Prior to 2007, what is now the Indianapolis Metropolitan Police Department (IMPD) was known as the Indianapolis Police Department (IPD).

My daughter lives in Carmel. Very expensive there, but I live in the Bay Area and the house prices are dirt cheap in comparison. I get your point, but I chuckled at that.

Most of us have probably seen The Blues Brothers, and remember Elwood’s tiny room in a flophouse. If IMDb can be believed, that very same room was home to Kirk Douglas in The Fury a few years earlier.

I’m not sure that’s true. According to Wikipedia, the Super class of ferries (Hyak, Kaleetan, Yakima, and Elwha) were built at a shipyard in San Diego in the late '60s. I’m not sure what special planning or precautions are done to travel up the Pacific coast, but apparently it can, and has, been done.

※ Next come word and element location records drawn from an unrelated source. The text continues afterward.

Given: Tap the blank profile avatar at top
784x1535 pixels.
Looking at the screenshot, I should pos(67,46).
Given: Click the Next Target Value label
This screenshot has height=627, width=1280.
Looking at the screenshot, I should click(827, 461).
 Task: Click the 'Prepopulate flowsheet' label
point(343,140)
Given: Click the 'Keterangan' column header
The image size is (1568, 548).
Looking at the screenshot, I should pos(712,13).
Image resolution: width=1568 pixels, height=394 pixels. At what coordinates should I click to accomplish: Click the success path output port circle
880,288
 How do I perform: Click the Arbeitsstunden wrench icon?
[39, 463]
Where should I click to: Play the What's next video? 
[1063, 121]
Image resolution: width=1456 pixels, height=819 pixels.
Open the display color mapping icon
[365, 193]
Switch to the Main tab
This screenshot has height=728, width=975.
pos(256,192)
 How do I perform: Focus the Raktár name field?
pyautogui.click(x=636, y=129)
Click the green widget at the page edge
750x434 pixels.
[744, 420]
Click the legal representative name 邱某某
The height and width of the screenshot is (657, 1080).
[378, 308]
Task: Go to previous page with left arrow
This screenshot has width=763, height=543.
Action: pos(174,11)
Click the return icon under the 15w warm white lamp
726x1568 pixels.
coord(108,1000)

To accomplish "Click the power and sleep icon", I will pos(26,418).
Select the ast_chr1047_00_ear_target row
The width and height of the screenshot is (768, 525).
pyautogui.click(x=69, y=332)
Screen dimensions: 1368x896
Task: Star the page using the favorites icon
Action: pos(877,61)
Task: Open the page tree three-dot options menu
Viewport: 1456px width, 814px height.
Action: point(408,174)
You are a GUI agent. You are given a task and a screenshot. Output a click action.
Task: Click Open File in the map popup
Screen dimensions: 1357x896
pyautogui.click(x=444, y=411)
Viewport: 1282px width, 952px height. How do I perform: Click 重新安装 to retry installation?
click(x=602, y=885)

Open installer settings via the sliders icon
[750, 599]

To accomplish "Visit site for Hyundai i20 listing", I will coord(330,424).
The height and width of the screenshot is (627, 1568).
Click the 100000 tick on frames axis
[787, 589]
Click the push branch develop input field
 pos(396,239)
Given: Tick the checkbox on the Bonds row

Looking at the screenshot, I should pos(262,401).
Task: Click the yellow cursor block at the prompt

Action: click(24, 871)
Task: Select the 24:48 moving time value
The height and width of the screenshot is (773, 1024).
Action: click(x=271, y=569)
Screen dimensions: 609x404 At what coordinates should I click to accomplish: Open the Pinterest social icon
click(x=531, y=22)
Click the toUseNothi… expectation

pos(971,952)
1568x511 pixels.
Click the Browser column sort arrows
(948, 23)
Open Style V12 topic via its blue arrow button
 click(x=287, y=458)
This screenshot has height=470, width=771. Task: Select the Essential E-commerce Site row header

My brother lives in Northridge, CA, and used to live in Hollywood. His house cost a mint, but he makes a lot, too, that makes what I make look like peanuts, but what I make goes further than what he makes.

That game got be twice, both as a past resident of Seattle and a current resident of Santa Barbara. Both representations in the game are a strange combo of serious attention to detail interspersed with WTF moments.

The maps are what particularly stood out to me. Let me be clear that I am not expecting a game to be a playable atlas. Needs of gameplay dictate that somethings have to be rearranged and I’m fine with that. But the Seattle neighborhood maps you find in the game have both correctly named and placed neighborhoods as well as odd typos and misalignments. Harder to make wrong than right, IMO.

At least the maps explain how Queen Anne has become an island

In Santa Barbara, Constance Avenue (a key gameplay location) is in the wrong place, most notable because I live only a couple blocks away from the real world location. A glance at the map in game solves the mystery. There are two Constance Avenues in the game environment. One on the east side and one on the west side. Why?

Other than that, the Santa Barbara map is extremely accurate, as opposed to the Seattle map.

Yep The saguaro grows almost entirely in Western Mexico and Arizona, with some plants in California (where people can not dig them up ans steal them). So a few in the rugged areas of CA would be okay. There used to be more in CA.

On another note-

Almost all of NCIS is filmed in Santa Clarita Calif. - which looks very little like the East coast area they are based in.

Are you referring to the series that ran from 1975 to 1984? Were the elevator laws and election laws the same back then?

The election laws absolutely were. Not positive about the building codes, but considering the age of many buildings I’ve lived in that are three stories, and were built in the 70s of before, and didn’t have elevators, they probably were.